§ Your instructions: How many lines in the rows below contain the string "pixels"? Reply with the number alone.

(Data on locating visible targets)
■ ■ ■
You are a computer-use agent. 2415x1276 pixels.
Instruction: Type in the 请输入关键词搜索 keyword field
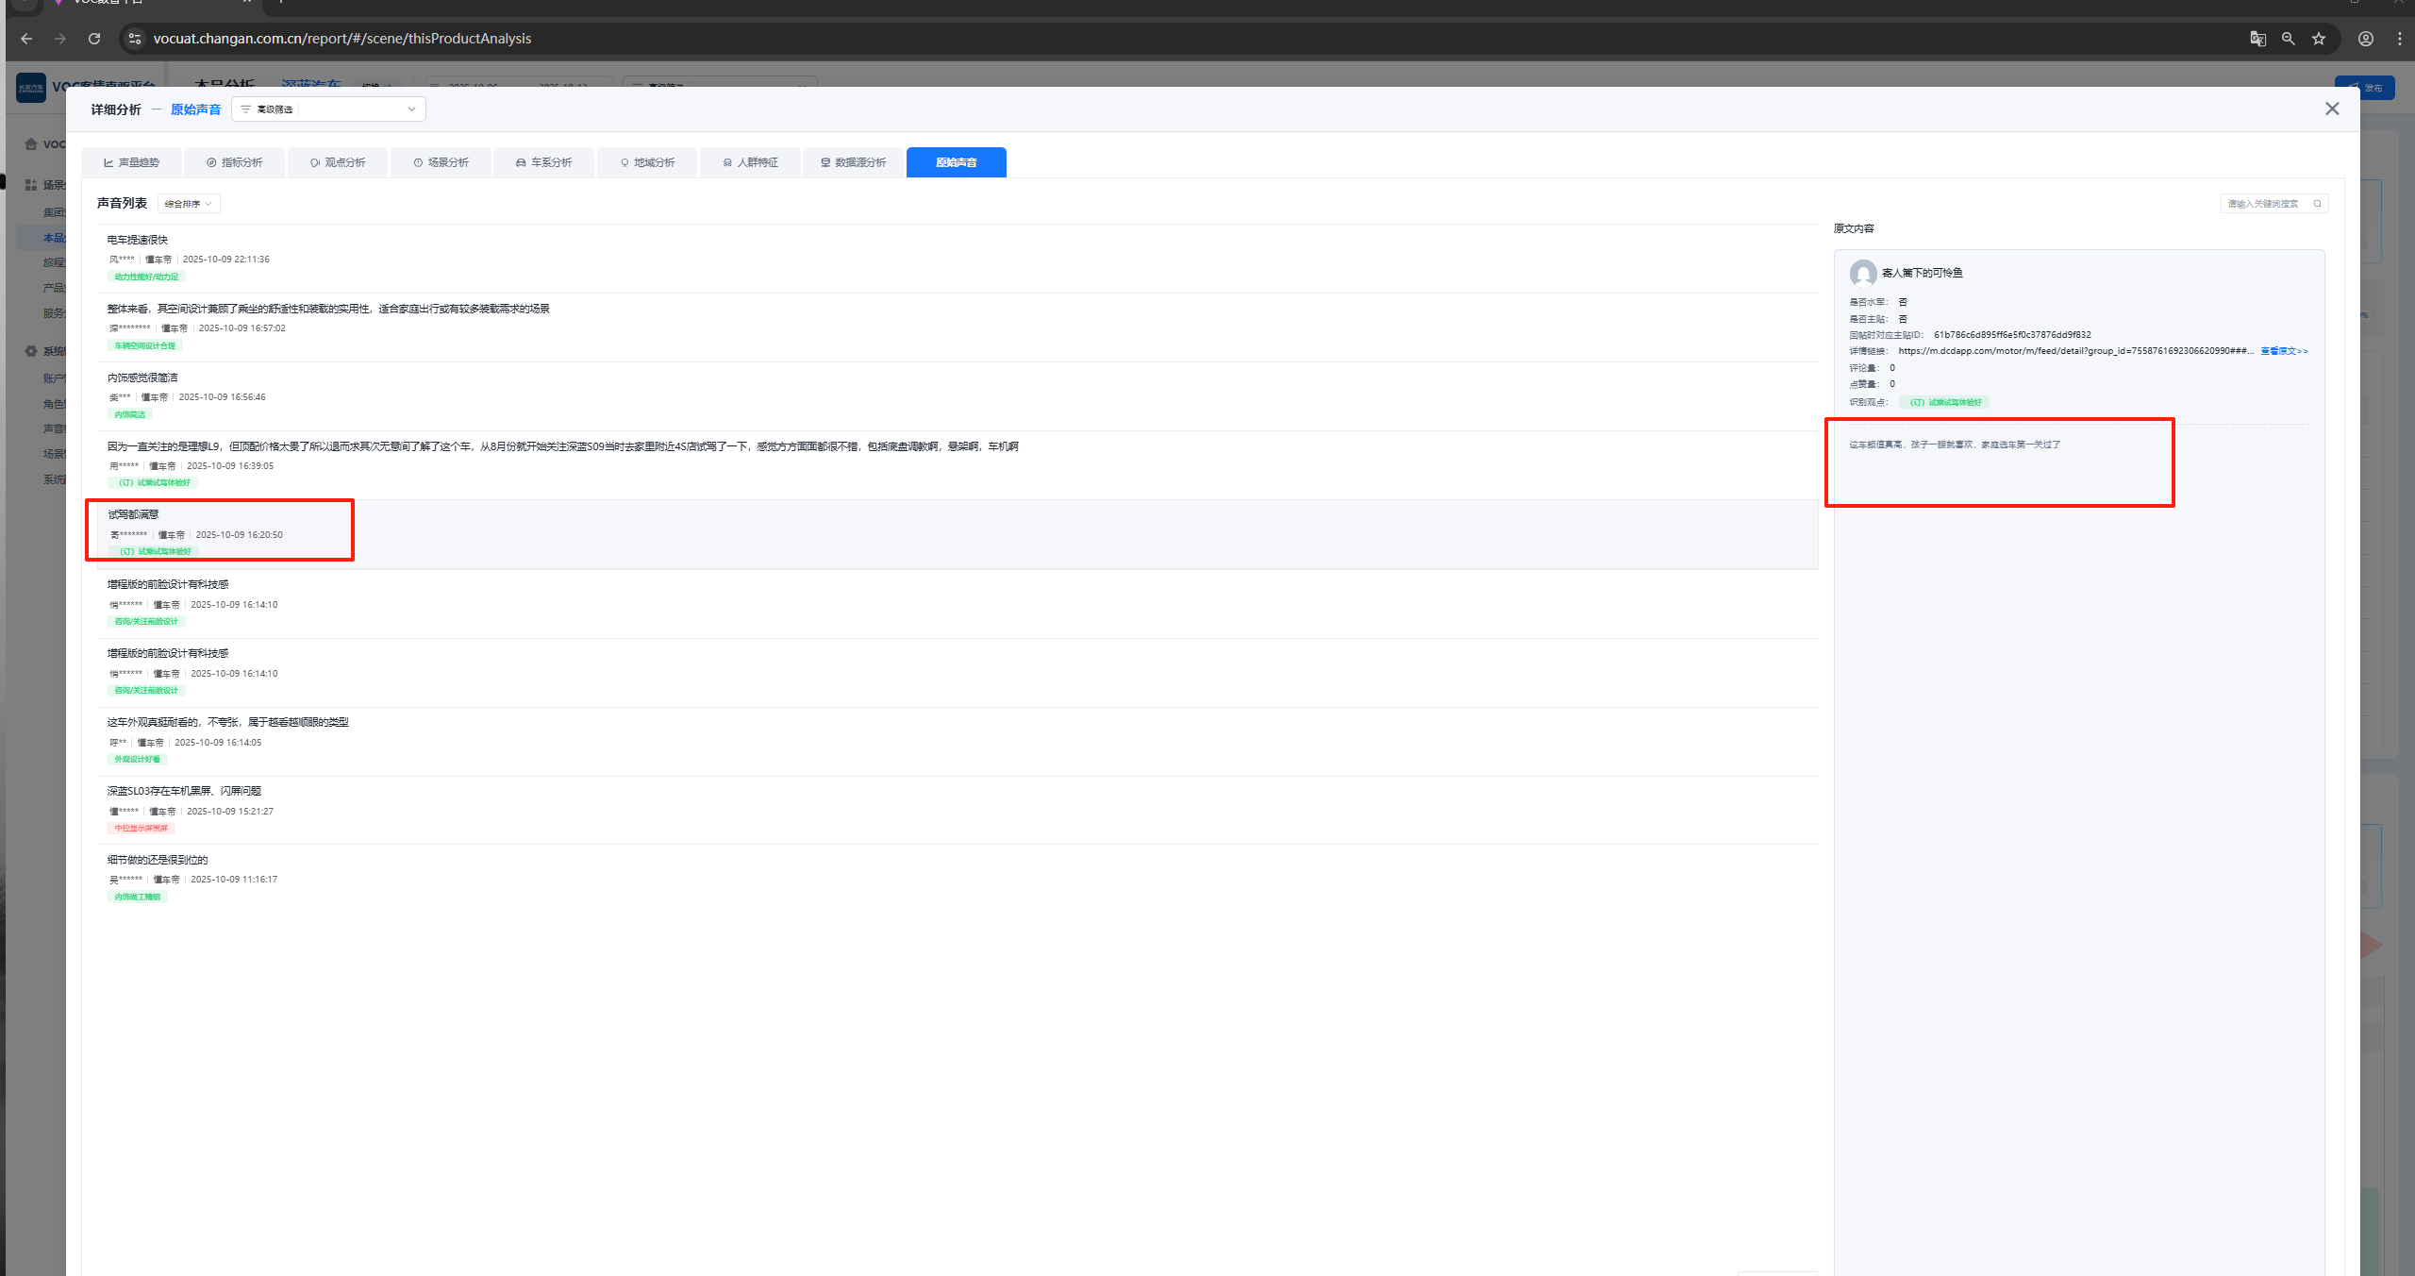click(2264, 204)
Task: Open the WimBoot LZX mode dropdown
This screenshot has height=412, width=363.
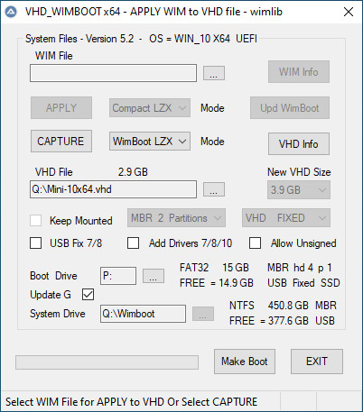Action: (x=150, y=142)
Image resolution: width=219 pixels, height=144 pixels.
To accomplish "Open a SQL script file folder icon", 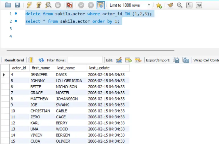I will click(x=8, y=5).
■ ■ ■
§ Answer below: 2